→ **What to work on**
Nothing but the line holding "Aceptar (41, 2553)" and the lines after it, through the end of the records, should be set down, each exactly as it is.

++++++++

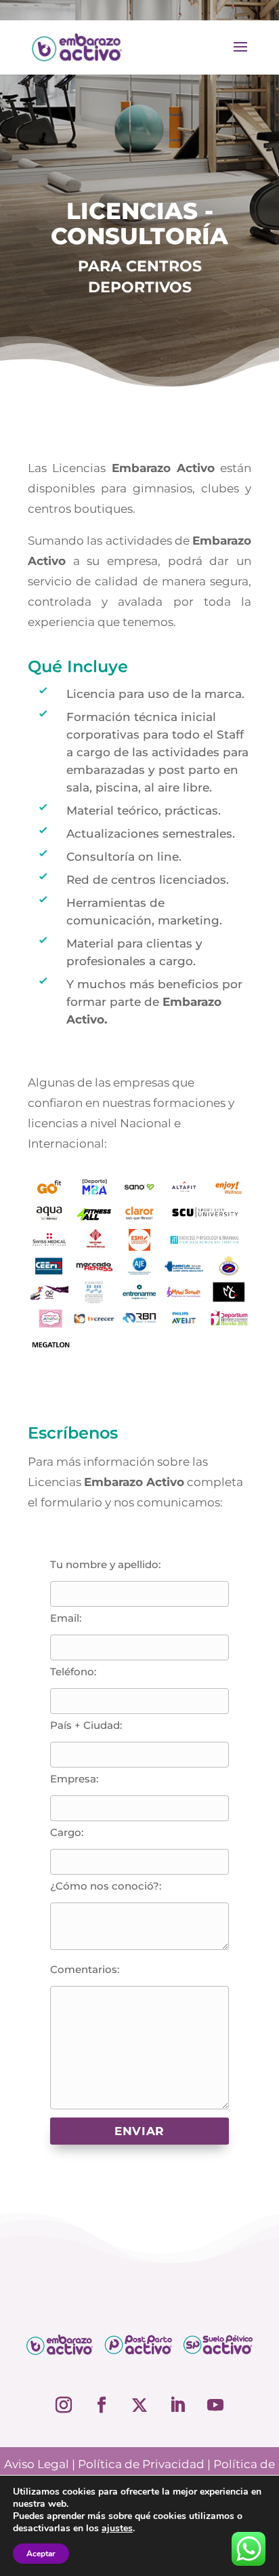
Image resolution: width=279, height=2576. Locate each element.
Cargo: (66, 1832)
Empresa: (74, 1778)
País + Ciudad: (86, 1725)
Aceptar (41, 2553)
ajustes (117, 2528)
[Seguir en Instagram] (63, 2405)
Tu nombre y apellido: (105, 1564)
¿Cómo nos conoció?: (105, 1885)
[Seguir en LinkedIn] (177, 2405)
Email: (65, 1618)
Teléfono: (73, 1671)
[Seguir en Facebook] (101, 2405)
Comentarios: (84, 1969)
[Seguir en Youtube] (215, 2405)
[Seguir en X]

++++++++

→ **Exercise output**
Aceptar (41, 2553)
ajustes (117, 2528)
[Seguir en Instagram] (63, 2405)
Tu nombre y apellido: (105, 1564)
¿Cómo nos conoció?: (105, 1885)
[Seguir en LinkedIn] (177, 2405)
Email: (65, 1618)
Teléfono: (73, 1671)
[Seguir en Facebook] (101, 2405)
Comentarios: (84, 1969)
[Seguir en Youtube] (215, 2405)
[Seguir en X]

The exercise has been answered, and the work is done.